— Work to do —
1: According to the passage on March 12 in Turkish politics, why did the CHP-MSP coalition dissolve on September 17, 1974? Answer in one to three sentences.
2: In the passage on March 12 in Turkish politics, condense the paragraph beginning "When an amnesty for political prisoners was issued" into a shorter version that keeps its main facts.
3: Carry the passage on March 12 in Turkish politics forward from its final sentence by writing the next part.

The approval by the Turkish Grand National Assembly of the martial law court's death sentences for Deniz Gezmis, Yusuf Arslan, and Huseyin Inan on March 10, 1972 after the decision had passed through the Military Court of Appeals was to become one of the most disgraceful events in the annals of Turkish politics of that period.

That day, 118 out of 441 deputies did not participate in the voting, of the 323 voting members, two abstained and 48 voted against, while 273 deputies from the Justice Party (AP), the Republican People's Party (CHP), the Trust Party (GP), the Nationalist Movement Party (MHP), the Nation Party (MP), the New Turkey Party (YTP), and the Unity Party (BP) voted in favor of the execution of the three revolutionary youth.

And the fourth March 12... 28 years ago, on March 12, 1995, during the Tansu Ciller administration in which the CHP was a partner, the Counter-Guerrilla invaded the Gazi District in Istanbul, which was densely populated by Alevi citizens, killing 22 citizens and injuring hundreds of others. Despite the witness statements that “the police trampled on our dead and wounded,” only two police officers would be sentenced, soon to be released from prison where they stayed for a very brief time with the passage of the infamous "Rahsan Amnesty.”

WHAT THE NATIONAL SALVATION PARTY DID IN 1974 IS WHAT THE FELICITY PARTY WILL DO IN 2023

I will now go back to March 12 of this year... The news of Felicity Party leader Temel Karamollaoglu’s attempt to form a triple alliance with the Future and DEVA parties within the Nation Alliance and the assurance he gave to Islamist voters that Imam Hatip schools and congregations will never be touched is reverberating in the media.

This is not surprising for the generations who remember the 1974 elections and how the CHP-MSP (National Salvation Party) coalition was formed afterwards.

When an amnesty for political prisoners was issued after the establishment of the coalition of which Bulent Ecevit was the Prime Minister and Necmettin Erbakan was the Deputy Prime Minister, the release of the Islamists imprisoned and convicted under Article 163 of the Penal Code was unanimously approved but when the turn came to pardon the leftists arrested under Articles 141 and 142, MSP deputies voted "No" with great pride. The escape of these leftists from prison was made possible only through the decision of the Supreme Court.

Regarding the Cyprus operation in 1974, The CHP-MSP coalition dissolved on September 17, 1974, as Deputy Prime Minister Erbakan, not content with the occupation of half of the island, imposed on the government the conquest of the entire island.

Right afterwards, Erbakan pushed democracy to the side and took part in the First Nationalist Front government in March 1975, in which the AP, MHP and the CGP (Republican Reliance Party) were also included. Erbakan was also part of the Second Nationalist Front government, which was formed with the participation of the same parties in July 1977, as a Minister of State and Deputy Prime Minister. Later, he also supported the minority government established by the AP in November 1979 from the outside.

— Material —

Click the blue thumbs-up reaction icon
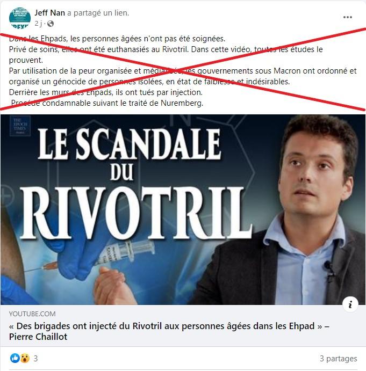Viewport: 366px width, 371px height. click(x=15, y=358)
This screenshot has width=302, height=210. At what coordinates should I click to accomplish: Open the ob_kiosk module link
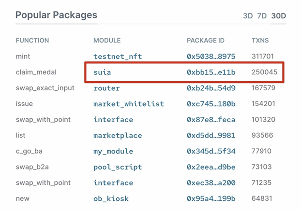[111, 198]
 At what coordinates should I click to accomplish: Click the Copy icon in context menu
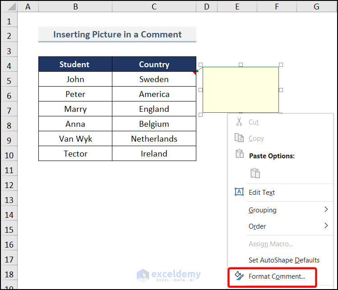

— Responses for each task —
1: The coalition dissolved because Deputy Prime Minister Erbakan was not content with the occupation of half of Cyprus after the 1974 operation. He imposed the conquest of the entire island on the government.

2: After the Ecevit-Erbakan coalition was formed, it issued an amnesty for political prisoners. The release of Islamists convicted under Article 163 of the Penal Code passed unanimously. MSP deputies proudly voted "No" on pardoning leftists arrested under Articles 141 and 142. Those leftists got out of prison only through a Supreme Court decision.

3:
After the long prohibition period after the September 12 coup, Erbakan, who founded the Welfare Party in 1987, formed the Welfare-Path coalition government with Tansu Ciller in 1996 and began to host what amounted to banquets for religious sect leaders and sheikhs at the prime minister's residence. This triggered the February 28 period, and on June 18, 1997, Erbakan was made to resign from his position as prime minister.

Erbakan's Welfare Party was dissolved by the Supreme Court on January 16, 1998, alongside the Virtue Party, which he also founded, in June 2001.

After these successive blows, the National Vision movement split into two, with the Felicity Party led by Erbakan on the one hand, and the AKP led by Recep Tayyip Erdogan on the other.

Years later, three parties, the Justice and Development Party, the Felicity Party, and the New Welfare Party founded by Necmettin Erbakan's son, are participating in the elections to be held on May 14, 2023.

In the upcoming two-month campaign period, the Islamist voter will have to choose between these three parties...

It should not be forgotten that Kilicdaroglu’s CHP, which prepares legislative proposals to make the headscarf which had already gained immunity under the AKP rule even more inviolable, is in the race alongside these three parties to win over religious voters.

While all this is happening on the Nation Alliance front, those who yearn for Turkey's transformation into a truly democratic and libertarian country, and those who struggle for this end, are waiting for an election strategy and candidate lists to be announced by the Labor and Freedom Alliance and the Union of Socialist Forces…

They are waiting impatiently...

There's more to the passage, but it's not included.